Dr. Nathan Cohen

Chief Executive Officer

Dr. Nathan Cohen is the founder and technology visionary behind Fractal Antenna Systems, Inc. An accomplished academic and astrophysicist, Dr. Cohen is widely recognized as the “father” of fractal element antenna technology.

Dr. Cohen began his academic career studying under some of the world’s foremost scientists, including Jack Pierce and Irwin Shapiro at Harvard and Frank Drake at Cornell. He has spent three decades as an active radio astronomer, with special emphasis on antenna and array techniques.

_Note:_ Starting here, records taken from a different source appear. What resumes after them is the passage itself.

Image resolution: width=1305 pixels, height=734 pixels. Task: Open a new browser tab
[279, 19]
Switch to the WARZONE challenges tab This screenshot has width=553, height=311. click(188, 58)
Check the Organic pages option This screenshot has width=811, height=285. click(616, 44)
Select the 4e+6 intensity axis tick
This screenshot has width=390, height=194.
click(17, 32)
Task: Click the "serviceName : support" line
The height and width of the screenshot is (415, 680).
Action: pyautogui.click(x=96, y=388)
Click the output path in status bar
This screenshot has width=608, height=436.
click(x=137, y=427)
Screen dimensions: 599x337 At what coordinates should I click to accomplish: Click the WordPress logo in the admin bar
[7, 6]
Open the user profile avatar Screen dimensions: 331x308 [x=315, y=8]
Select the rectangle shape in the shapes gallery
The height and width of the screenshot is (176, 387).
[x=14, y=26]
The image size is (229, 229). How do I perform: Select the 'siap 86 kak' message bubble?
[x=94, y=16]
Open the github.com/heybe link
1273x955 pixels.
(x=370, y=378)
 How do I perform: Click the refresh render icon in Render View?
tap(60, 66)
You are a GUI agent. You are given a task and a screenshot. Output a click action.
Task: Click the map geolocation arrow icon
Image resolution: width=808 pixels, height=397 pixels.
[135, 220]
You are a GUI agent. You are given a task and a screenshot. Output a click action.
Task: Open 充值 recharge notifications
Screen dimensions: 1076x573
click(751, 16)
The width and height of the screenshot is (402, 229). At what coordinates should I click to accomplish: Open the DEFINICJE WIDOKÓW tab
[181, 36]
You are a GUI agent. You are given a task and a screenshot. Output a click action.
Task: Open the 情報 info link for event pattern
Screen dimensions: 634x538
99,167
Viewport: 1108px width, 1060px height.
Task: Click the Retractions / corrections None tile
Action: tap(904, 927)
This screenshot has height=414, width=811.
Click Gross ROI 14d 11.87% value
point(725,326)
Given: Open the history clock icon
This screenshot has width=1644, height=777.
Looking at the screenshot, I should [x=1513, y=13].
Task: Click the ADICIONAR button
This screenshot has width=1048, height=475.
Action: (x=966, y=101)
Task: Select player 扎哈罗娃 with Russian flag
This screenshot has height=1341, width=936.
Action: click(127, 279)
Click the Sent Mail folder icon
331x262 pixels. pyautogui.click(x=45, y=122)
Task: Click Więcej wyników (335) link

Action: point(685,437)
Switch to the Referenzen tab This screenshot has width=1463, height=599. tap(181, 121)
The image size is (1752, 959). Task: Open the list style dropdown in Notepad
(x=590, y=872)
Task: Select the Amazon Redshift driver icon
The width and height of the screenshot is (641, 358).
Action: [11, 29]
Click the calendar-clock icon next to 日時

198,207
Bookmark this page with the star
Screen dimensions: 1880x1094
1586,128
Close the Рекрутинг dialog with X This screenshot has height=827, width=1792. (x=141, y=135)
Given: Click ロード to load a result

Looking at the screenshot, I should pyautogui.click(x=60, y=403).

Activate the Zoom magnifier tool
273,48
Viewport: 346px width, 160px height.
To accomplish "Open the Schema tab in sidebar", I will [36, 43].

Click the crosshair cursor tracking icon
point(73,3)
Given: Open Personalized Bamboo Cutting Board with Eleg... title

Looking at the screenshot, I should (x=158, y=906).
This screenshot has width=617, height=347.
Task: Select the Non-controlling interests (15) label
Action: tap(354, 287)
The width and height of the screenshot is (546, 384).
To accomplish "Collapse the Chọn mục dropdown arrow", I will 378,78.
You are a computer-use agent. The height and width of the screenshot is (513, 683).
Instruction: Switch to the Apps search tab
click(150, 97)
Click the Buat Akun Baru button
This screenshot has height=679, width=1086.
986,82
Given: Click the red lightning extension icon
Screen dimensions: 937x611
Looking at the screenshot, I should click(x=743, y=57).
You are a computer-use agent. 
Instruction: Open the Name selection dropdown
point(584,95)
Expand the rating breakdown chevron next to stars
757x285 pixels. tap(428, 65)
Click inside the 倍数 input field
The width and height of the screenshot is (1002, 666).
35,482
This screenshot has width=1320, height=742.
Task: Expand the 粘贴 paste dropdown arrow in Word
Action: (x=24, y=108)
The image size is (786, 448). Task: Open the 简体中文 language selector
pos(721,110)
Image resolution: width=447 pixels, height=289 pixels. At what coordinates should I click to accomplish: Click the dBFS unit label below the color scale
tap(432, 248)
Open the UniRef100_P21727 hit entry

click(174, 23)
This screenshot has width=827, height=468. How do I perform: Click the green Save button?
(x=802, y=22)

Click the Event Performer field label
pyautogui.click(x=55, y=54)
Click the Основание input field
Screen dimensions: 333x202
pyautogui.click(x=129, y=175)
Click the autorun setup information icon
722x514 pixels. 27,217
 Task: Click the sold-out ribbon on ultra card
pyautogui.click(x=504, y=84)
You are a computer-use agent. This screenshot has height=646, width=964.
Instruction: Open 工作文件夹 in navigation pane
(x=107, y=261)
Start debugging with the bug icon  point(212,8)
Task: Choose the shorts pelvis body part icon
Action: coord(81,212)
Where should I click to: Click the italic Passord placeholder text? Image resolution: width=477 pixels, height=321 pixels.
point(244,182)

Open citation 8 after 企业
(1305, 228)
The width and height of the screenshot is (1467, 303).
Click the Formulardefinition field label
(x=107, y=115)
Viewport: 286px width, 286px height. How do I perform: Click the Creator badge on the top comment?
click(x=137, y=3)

In 1988, Dr. Cohen built the world’s first fractal element antenna and, after working to perfect his methodology, founded Fractal Antenna in 1995 to commercialize his research. He has since become recognized as one of the world’s most innovative antenna designers, with fractal element antennas proving to be far more compact, versatile and powerful than traditional antenna designs.

Dr. Cohen holds a bachelor’s degree in physics from Brandeis University, and a master’s degree and Ph.D. in astrophysics from Cornell University. He retired as a professor from Boston University in 2002. He is the inventor on over two dozen patents to date; has published over 80 articles, and two books. His innovation has been widely recognized in Scientific American; Discover; CNN; Business Week; Wireless Week; and many other publications. He is widely sought as a speaker at technical and business conferences.


Dr. Barry Unger


Dr. Unger is an associate professor of innovation and technology management at Boston University where he specializes in entrepreneurship and technology commercialization in the Department of Administrative Sciences, and is also a member of its Faculty of Photonics. Dr. Unger has been a co-founder, officer, director and/or advisor to various successful companies in the computer science, telecommunications, Internet, photonics, semiconductor and medical fields, including Separation Technologies, Inc.; Paragon Imaging Systems, Inc.; Mercury Computer Systems, Inc. (NASDAQ: MRCY); Bookham Technologies, Inc. (NASDAQ: BKHM); Photo Detection Systems; Color Kinetics, Inc (NASDAQ: CLRK); Barr Associates; Mimeo.com; and BioVentures Investors Ltd.

Earlier in his career, he was co-founder and executive vice president of Kurzweil Computer Products, which ultimately became Xerox Imaging Systems. After this he served as a senior advisor on science and technology in the administration of President Jimmy Carter, where he was involved in the development of programs and legislation to assist promising technology-based companies, in particular Public Law 96-480 the Stevenson-Wydler Technology Innovation Act (establishing technology transfer as a mission of the federal government), Public Law 97-219, the Small Business Innovation Development Act (SBIR) program, and Public Law 96-517, the Bayh-Dole Patent and Trademark Amendment Act. He is also co-founder and chair emeritus of the M.I.T. Enterprise Forum®, an international organization that serves technology based entrepreneurs and the investment community. His work at Kurzweil on consumer involvement in the design of products for the physically disabled is featured as part of the permanent exhibitions of the Smithsonian Institute of the United States.

Dr. Unger holds two bachelor’s degrees from M.I.T., one in engineering and humanities and another in management. He also holds a doctorate in administration and planning from Harvard University.